• Input data
= Beginning of Section =

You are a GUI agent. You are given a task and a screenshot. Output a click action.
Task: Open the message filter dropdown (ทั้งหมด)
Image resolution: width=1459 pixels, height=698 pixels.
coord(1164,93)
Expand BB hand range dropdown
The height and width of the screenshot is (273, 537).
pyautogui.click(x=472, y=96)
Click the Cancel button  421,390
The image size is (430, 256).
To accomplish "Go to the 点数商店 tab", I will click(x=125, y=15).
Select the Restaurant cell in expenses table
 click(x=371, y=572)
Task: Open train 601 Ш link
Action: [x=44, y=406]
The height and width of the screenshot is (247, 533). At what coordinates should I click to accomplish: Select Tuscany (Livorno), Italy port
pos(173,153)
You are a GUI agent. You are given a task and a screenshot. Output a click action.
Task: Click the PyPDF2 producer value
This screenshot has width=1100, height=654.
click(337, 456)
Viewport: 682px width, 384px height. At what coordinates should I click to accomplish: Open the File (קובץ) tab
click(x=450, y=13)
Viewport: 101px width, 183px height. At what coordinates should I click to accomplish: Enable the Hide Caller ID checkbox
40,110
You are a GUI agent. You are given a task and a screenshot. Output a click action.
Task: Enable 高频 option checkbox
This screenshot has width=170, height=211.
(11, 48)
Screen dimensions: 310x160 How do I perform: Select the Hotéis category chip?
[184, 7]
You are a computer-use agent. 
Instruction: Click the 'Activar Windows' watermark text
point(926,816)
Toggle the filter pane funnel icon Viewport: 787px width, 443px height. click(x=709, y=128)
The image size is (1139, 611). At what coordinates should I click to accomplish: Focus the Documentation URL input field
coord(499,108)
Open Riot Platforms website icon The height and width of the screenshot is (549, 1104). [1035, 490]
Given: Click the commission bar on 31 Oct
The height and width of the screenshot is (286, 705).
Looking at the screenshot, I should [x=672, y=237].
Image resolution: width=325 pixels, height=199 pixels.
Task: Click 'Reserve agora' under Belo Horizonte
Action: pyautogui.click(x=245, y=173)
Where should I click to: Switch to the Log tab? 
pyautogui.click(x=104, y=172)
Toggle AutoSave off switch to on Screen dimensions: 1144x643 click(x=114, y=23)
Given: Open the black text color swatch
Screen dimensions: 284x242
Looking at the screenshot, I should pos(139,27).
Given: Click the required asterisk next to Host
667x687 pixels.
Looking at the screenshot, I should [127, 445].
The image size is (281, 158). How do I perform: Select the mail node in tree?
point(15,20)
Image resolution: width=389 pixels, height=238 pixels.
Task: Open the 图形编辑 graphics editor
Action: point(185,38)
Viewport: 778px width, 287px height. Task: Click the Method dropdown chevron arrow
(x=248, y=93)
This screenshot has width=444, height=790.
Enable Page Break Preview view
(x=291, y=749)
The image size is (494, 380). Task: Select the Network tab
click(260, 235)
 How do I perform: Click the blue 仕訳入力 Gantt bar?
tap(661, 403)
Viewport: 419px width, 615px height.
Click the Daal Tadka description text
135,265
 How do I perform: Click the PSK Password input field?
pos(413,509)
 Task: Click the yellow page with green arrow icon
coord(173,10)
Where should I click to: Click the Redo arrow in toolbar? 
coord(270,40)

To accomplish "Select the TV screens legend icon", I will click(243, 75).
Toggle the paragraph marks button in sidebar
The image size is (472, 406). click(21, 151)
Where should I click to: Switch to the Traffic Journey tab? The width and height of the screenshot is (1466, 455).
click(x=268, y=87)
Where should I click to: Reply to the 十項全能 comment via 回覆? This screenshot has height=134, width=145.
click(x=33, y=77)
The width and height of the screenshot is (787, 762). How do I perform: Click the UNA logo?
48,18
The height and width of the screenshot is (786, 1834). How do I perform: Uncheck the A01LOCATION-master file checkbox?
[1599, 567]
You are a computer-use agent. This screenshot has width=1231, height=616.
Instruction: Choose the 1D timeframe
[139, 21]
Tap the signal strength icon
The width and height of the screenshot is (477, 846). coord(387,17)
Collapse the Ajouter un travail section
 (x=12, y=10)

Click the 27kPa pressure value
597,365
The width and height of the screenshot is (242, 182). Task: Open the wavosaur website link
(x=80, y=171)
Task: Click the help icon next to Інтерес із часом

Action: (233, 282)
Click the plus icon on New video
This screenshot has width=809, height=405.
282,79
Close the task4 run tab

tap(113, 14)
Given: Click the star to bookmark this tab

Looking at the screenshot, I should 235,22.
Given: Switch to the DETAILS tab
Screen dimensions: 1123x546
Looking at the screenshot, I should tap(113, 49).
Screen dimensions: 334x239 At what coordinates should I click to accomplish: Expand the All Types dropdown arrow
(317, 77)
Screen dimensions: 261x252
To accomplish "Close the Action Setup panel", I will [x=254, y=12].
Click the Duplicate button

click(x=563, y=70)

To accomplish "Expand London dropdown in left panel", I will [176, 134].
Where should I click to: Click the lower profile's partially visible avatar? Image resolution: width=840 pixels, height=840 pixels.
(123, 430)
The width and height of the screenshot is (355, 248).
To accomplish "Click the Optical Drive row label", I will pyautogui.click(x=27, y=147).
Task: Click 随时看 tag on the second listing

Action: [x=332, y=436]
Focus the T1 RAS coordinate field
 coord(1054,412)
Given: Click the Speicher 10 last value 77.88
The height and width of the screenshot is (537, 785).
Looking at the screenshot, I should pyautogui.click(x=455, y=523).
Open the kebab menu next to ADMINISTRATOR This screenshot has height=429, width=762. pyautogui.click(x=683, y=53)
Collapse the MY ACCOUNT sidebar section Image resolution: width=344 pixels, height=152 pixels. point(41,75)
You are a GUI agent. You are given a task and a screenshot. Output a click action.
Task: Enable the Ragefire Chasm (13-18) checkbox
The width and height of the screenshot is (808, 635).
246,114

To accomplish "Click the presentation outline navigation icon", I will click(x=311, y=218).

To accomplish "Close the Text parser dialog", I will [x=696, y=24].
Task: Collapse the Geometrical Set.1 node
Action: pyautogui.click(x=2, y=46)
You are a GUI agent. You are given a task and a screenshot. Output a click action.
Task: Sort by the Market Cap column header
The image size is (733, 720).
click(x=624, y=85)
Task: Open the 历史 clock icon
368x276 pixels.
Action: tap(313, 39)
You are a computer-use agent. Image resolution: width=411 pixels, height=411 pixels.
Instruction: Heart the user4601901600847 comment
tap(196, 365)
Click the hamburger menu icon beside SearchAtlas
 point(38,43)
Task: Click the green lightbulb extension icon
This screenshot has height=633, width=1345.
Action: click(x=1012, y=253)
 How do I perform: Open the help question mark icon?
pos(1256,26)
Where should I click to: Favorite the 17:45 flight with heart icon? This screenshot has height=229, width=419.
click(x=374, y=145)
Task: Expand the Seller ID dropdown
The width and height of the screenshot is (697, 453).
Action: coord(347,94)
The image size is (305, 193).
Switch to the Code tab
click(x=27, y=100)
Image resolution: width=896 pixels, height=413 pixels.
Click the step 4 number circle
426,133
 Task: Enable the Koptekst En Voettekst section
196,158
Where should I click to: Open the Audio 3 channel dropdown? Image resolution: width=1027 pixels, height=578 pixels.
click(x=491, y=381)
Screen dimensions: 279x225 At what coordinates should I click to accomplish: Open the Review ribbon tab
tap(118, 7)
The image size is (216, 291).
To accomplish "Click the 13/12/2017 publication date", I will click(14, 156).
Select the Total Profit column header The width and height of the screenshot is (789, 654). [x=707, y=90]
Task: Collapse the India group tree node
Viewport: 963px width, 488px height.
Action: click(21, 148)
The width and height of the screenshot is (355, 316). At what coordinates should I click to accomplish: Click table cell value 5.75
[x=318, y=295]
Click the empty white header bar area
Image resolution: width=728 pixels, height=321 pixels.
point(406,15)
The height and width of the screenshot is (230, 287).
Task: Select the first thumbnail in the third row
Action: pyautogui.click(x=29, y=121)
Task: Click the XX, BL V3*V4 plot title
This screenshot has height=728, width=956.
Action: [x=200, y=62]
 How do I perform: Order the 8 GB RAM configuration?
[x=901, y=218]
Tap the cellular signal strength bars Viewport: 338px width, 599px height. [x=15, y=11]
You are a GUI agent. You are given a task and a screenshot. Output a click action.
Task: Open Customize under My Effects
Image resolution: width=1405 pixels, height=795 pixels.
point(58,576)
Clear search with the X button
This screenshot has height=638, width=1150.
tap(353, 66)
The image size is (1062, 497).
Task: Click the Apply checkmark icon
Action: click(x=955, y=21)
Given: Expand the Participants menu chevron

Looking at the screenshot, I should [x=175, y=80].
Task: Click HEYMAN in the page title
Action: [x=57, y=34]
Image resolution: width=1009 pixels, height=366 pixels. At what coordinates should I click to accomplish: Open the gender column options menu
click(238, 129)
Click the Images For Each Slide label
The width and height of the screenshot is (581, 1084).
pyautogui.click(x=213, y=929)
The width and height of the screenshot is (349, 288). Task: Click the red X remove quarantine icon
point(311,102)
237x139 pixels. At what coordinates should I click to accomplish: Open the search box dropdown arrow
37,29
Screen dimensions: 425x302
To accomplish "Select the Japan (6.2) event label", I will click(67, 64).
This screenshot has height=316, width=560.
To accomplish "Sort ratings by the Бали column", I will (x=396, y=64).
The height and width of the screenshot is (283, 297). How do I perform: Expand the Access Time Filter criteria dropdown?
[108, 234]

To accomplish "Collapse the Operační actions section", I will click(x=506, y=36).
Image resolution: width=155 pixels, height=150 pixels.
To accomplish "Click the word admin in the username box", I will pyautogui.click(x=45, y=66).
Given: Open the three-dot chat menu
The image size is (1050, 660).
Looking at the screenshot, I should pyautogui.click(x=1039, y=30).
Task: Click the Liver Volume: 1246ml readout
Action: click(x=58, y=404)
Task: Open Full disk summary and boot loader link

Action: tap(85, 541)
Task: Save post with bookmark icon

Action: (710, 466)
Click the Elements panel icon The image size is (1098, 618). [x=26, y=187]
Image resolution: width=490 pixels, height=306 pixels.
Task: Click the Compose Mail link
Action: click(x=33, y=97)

= End of Section =

Where does the word "computer" occur in the data? Copy every line that has it.

You are a computer-use agent. 
You are a computer-use agent. This screenshot has width=1231, height=616.
You are a computer-use agent. Image resolution: width=411 pixels, height=411 pixels.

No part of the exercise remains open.